Splenic Arteriography for Blunt-Force Lacerations
A patient who is hemodynamically unstable is not a candidate for angiography and embolization. Other patients who have an injury of the spleen diagnosed on CT are candidates for nonoperative therapy with good results. CT is not a reliable predictor, however, of which patients are best managed by bed rest compared to those patients who require hemostasis. When a CT demonstrates active arterial extravasation or a parenchymal vascular abnormality, one should consider angiography. Unfortunately, there is not good correlation between the CT grading system and outcome of treatment. Many Grade IV injuries can be observed and some Grade I injuries become worse, rebleed, and require definitive procedural therapy. The author and his surgical colleagues observe (i.e., bed rest) most Grade I injuries, but advocate liberal use of angiography for triage of most other CT-diagnosed splenic injuries, especially in those patients with a significant hemoperitoneum or transient hypotension. Patients with high-grade injuries on CT should be imaged by angiography early to avoid transfusion or delayed rupture. The absence of arteriographic extravasation is a highly reliable predictor of successful nonoperative therapy regardless of grade. Identification of active arterial extravasation is the standard indication for endovascular treatment.
Diagnostic angiography of the celiac trunk is followed by selective splenic artery catheterization with a 5 French catheter. If splenic artery anatomy permits, and a solitary pseudoaneurysm or focus of extravasation is seen, distal coil embolization at the site of injury can be attempted.
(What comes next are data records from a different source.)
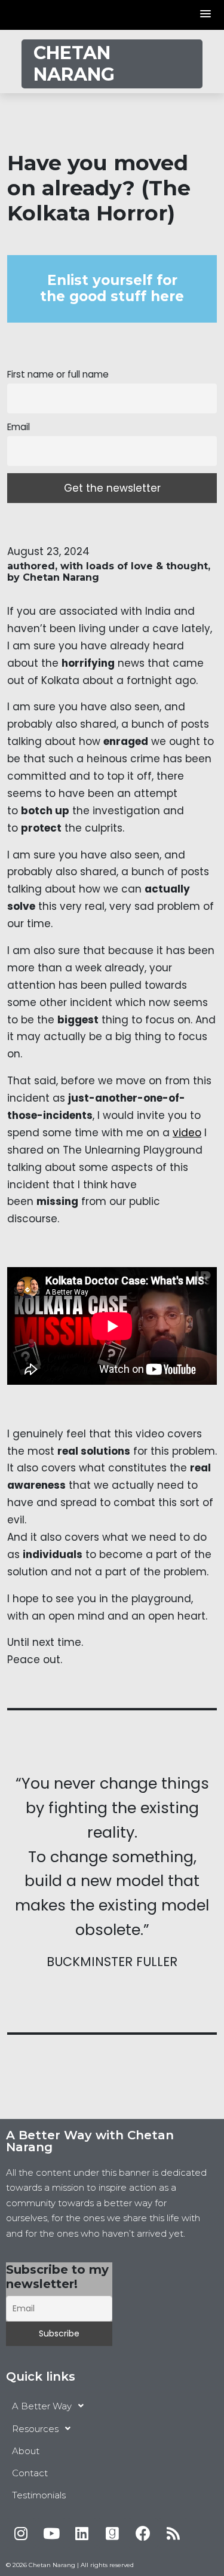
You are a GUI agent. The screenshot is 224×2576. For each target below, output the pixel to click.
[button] (206, 14)
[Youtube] (51, 2533)
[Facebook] (143, 2533)
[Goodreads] (112, 2533)
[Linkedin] (82, 2533)
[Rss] (173, 2533)
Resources (35, 2428)
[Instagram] (21, 2533)
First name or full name (58, 374)
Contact (30, 2473)
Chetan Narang (74, 63)
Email (18, 427)
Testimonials (39, 2495)
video (187, 1133)
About (25, 2451)
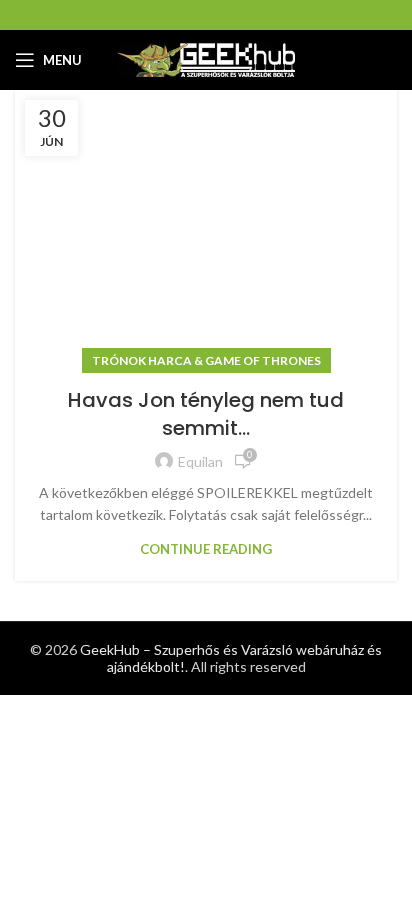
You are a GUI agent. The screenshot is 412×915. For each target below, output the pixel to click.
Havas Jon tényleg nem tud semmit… (206, 414)
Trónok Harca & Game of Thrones (206, 360)
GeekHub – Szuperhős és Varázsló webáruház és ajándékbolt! (231, 658)
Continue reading (206, 549)
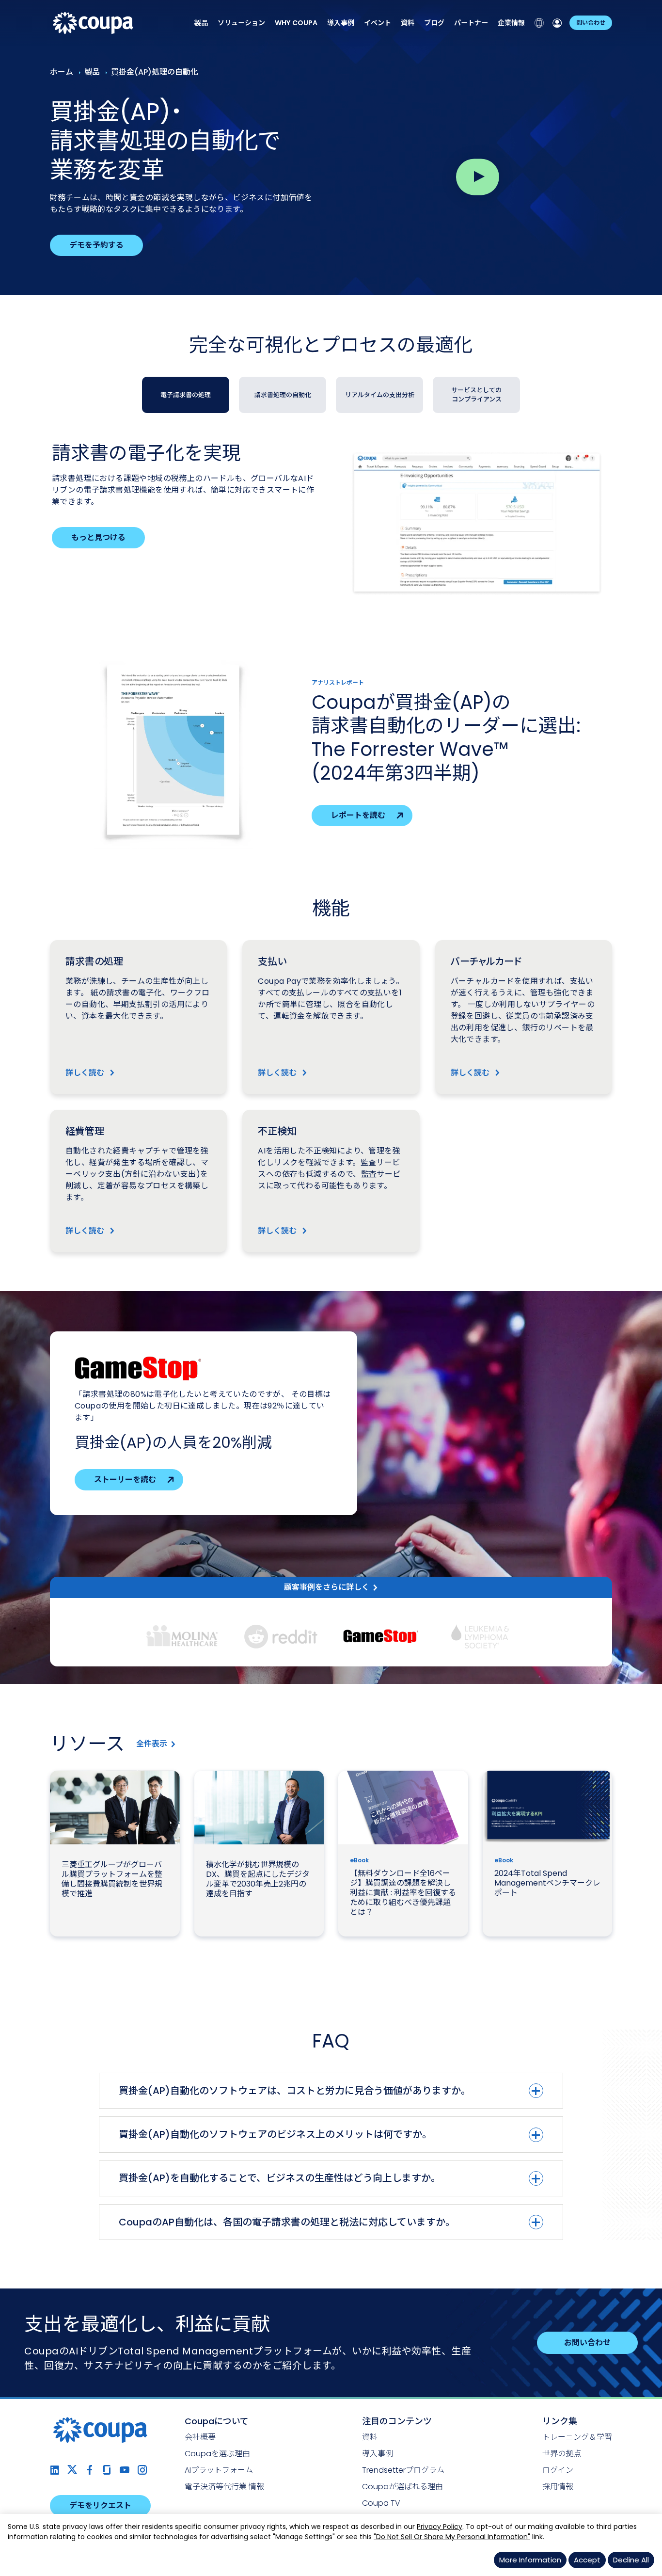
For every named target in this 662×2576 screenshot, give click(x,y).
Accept (587, 2560)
This is especially true in a patient in whom the extravasation extends beyond the splenic capsule into the peritoneal cavity. It should be remembered that distal superselective embolization is associated with the development of more postprocedure splenic infarctions and abscess, though these are uncommon. Finally, most patients have tortuous splenic arteries and most extravasations are multiple.
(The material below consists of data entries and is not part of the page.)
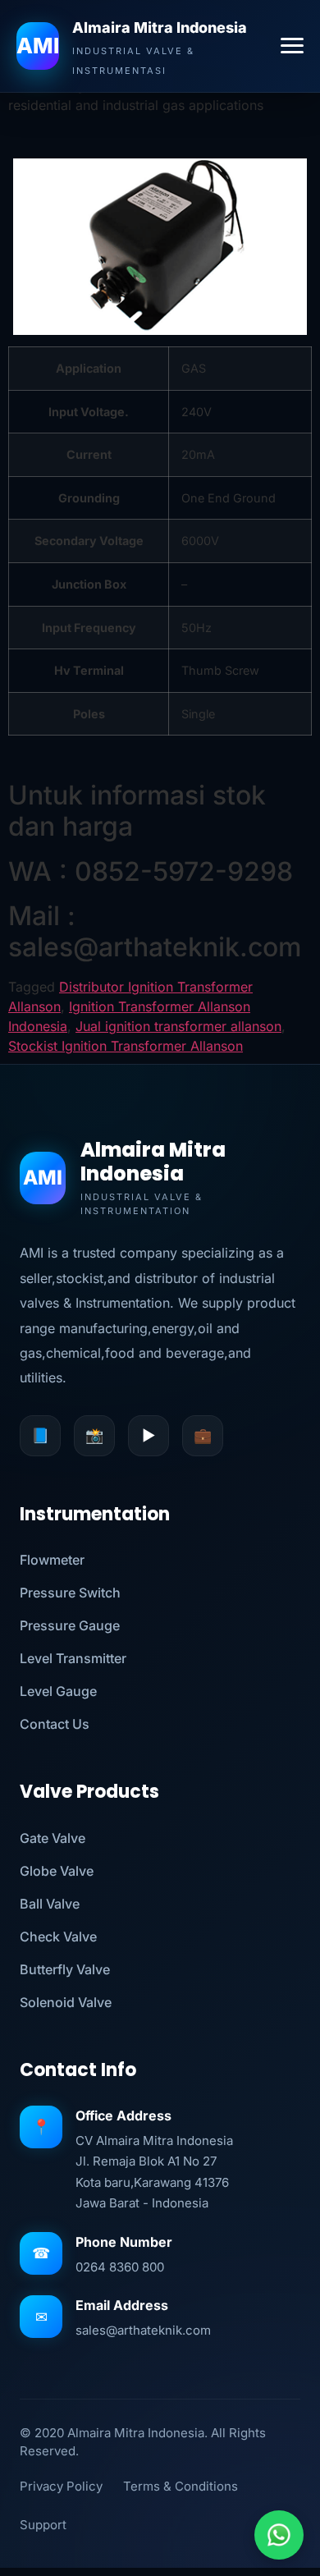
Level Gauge (58, 1691)
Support (43, 2524)
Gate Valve (52, 1838)
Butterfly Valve (65, 1969)
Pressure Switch (70, 1592)
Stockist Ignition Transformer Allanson (125, 1046)
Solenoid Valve (66, 2002)
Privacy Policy (61, 2486)
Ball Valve (50, 1903)
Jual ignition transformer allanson (178, 1026)
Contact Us (54, 1724)
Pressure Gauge (70, 1625)
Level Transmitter (73, 1658)
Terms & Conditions (180, 2486)
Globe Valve (57, 1871)
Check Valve (58, 1936)
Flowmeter (52, 1560)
Diffuse intrasplenic extravasation is far more common, and superselective occlusion of these multiple sites would be very time consuming and less effective. Also, the splenic tortuosity that results from medial displacement of the spleen by the perisplenic hematoma often prevents rapid catheterization (Fig. 15-44). In such cases, embolization of the proximal splenic artery by coils placed distal to the dorsal pancreatic branch and proximal to the pancreatic magna branches is advocated to reduce the arterial pressure head at the injury site while allowing perfusion through collateral vessels. Such collaterals prevent splenic infarction by maintaining splenic perfusion through connections between the left gastric and the short gastric arteries, between the dorsal pancreatic artery and the pancreatica magna branches, between the right and left gastroepiploic vessels, and others (Fig. 15-45).
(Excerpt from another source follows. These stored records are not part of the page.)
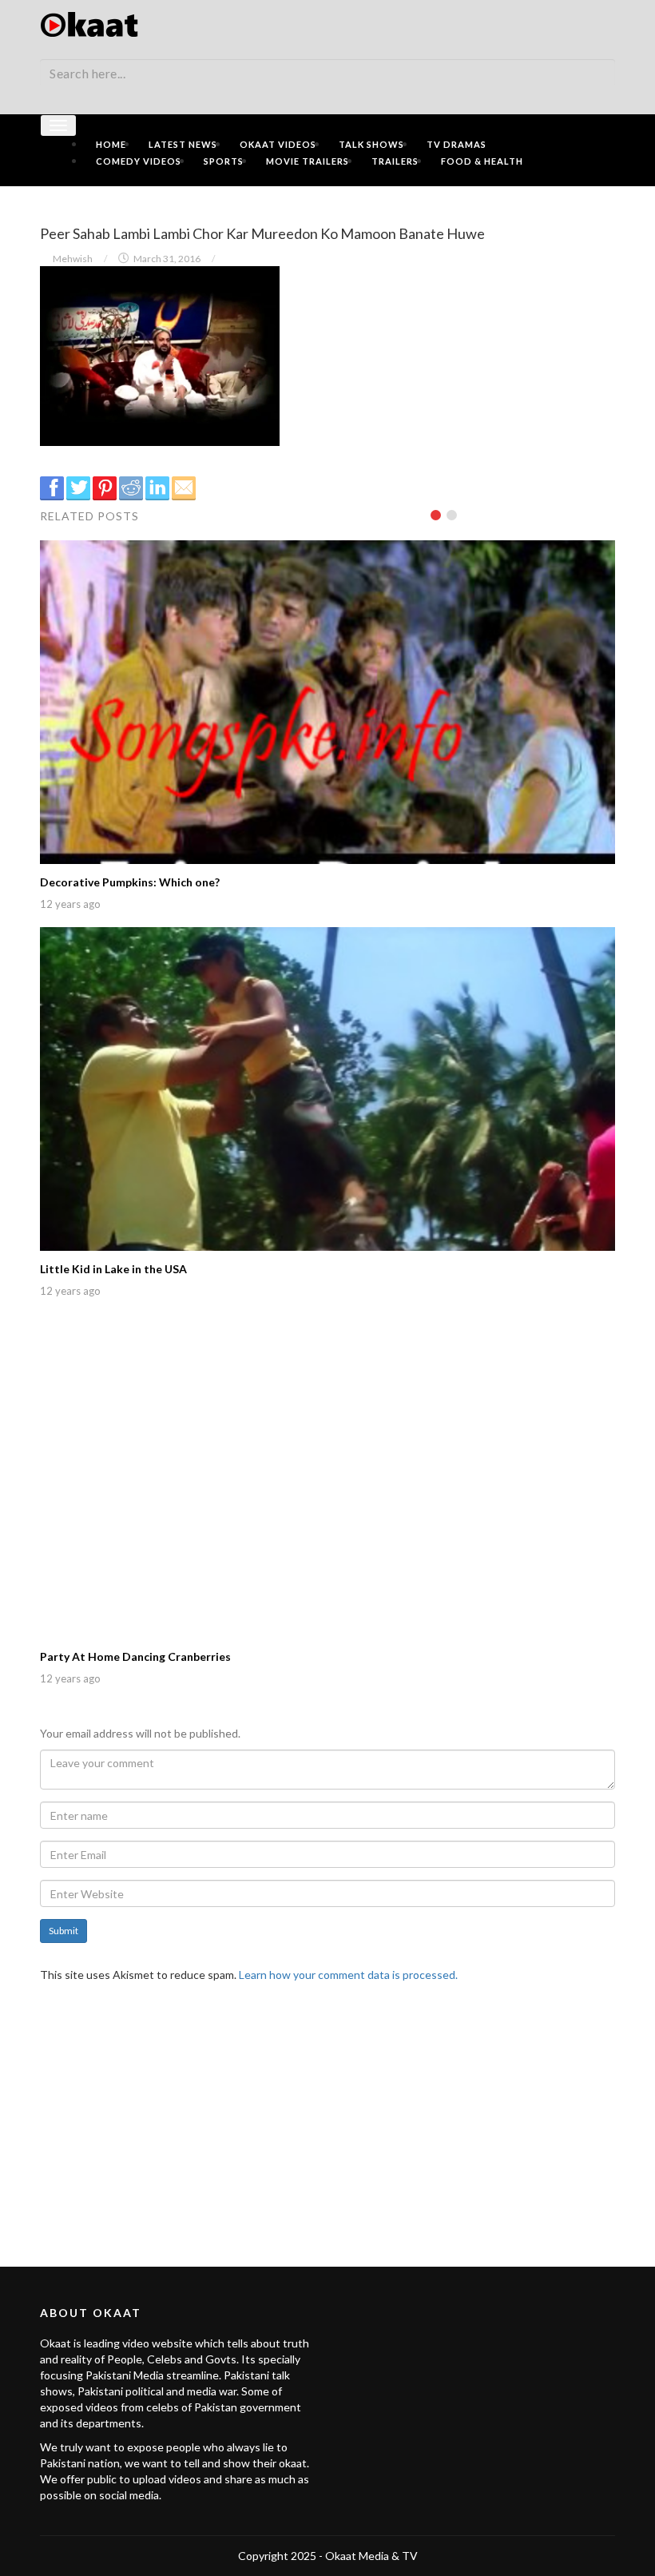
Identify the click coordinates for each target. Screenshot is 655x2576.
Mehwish (73, 259)
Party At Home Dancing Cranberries (135, 1656)
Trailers (395, 161)
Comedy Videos (138, 161)
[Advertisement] (327, 2115)
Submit (63, 1931)
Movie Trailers (307, 161)
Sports (224, 161)
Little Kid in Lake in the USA (113, 1269)
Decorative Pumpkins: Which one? (130, 882)
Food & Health (482, 161)
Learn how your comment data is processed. (348, 1974)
Splenic intraparenchymal false aneurysms. Digital subtraction angiogram of the splenic artery reveals multiple focal extravasations in this 56-year-old male status post-MVA. Selective embolization is not desirable because so many vessels are injured and selective catheterization would be difficult due to splenic artery tortuosity. In such cases proximal splenic artery coil embolization proximal to the pancreatic magna branch is usually successful in controlling this hemorrhage.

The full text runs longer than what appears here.